-------- Data records --------

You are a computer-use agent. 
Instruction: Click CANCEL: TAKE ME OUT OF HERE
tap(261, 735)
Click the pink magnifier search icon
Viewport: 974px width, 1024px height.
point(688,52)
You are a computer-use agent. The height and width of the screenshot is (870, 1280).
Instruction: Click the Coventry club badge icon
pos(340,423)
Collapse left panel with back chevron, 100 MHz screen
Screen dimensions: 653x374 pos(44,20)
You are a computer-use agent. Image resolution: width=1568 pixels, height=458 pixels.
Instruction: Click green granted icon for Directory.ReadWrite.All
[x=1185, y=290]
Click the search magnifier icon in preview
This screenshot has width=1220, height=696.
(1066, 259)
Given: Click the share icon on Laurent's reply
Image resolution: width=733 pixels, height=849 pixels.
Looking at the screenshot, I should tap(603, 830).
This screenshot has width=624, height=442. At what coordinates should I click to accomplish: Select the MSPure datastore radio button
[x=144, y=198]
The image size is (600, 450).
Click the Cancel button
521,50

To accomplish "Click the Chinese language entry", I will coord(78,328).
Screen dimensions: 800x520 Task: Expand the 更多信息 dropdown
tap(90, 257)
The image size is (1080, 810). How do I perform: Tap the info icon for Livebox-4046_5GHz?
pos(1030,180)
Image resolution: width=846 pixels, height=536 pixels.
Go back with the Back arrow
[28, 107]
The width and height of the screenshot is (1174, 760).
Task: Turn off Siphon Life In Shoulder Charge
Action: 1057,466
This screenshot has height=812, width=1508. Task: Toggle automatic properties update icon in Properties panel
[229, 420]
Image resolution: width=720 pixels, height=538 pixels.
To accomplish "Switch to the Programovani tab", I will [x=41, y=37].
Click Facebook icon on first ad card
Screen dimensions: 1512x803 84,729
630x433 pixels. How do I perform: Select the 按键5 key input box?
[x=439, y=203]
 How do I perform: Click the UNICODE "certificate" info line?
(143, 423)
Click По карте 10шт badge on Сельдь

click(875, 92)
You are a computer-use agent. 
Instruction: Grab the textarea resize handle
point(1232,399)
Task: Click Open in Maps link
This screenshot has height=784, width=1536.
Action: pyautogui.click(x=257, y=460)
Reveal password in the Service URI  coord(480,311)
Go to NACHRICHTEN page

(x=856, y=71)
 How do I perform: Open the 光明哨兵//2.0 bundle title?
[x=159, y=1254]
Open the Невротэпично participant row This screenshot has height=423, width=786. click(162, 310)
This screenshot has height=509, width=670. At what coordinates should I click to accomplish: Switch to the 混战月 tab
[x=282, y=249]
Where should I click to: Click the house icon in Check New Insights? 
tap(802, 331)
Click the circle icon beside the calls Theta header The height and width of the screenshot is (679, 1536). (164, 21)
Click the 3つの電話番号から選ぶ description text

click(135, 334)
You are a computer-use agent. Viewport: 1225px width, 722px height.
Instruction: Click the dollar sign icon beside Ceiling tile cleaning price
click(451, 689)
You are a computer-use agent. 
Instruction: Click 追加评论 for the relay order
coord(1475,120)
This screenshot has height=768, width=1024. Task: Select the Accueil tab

--------

## Exercise directions
The word "will" may appear in several lines of the data; copy every line where it does.

## Output below
To accomplish "Click the Chinese language entry", I will coord(78,328).
To accomplish "Switch to the Programovani tab", I will [x=41, y=37].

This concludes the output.